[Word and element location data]
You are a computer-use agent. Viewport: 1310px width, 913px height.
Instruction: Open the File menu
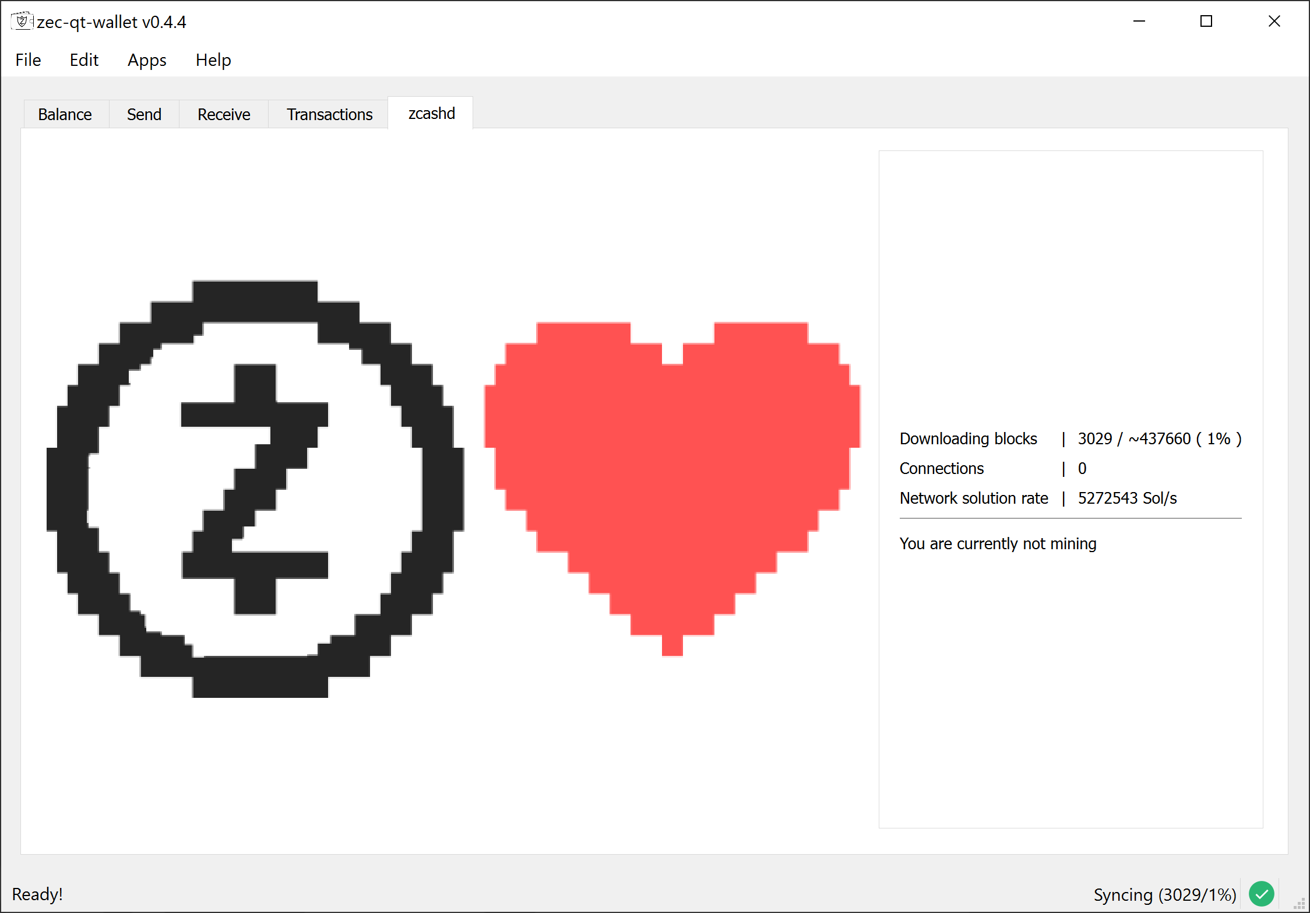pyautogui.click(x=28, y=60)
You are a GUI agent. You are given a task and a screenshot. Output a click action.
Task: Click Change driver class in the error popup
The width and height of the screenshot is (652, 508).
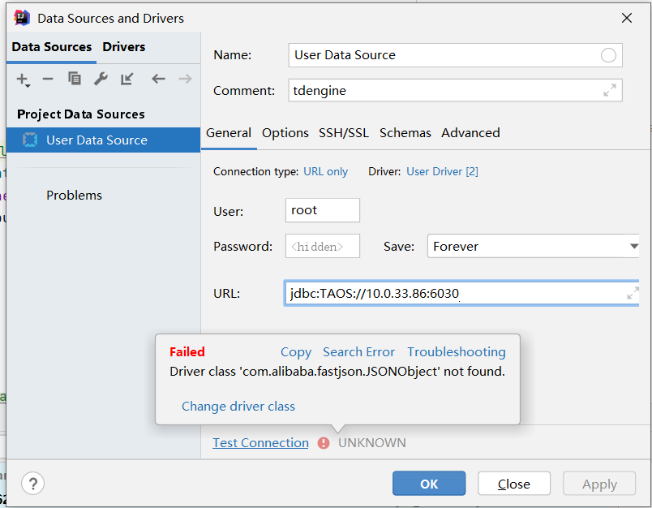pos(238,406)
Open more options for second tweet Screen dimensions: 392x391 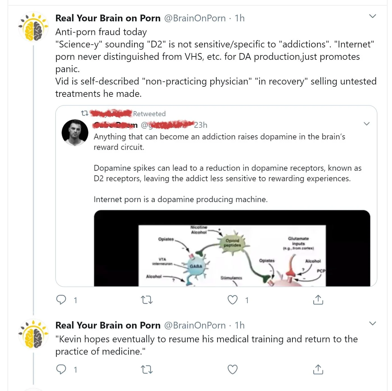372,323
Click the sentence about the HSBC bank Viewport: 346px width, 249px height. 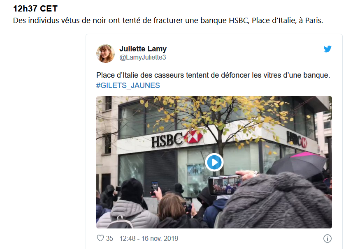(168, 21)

* [Exercise objective] Format the entries from their first line through the line containing "pos(238,406)" as a JSON list of strings, one string per line and no blank lines. Omit the pictures.

* [Result below]
[
  "You are a computer-use agent. Viewport: 1310px width, 913px height.",
  "Instruction: Open the File menu",
  "pyautogui.click(x=28, y=60)",
  "You are a GUI agent. You are given a task and a screenshot. Output a click action.",
  "Task: Click Change driver class in the error popup",
  "The width and height of the screenshot is (652, 508).",
  "pos(238,406)"
]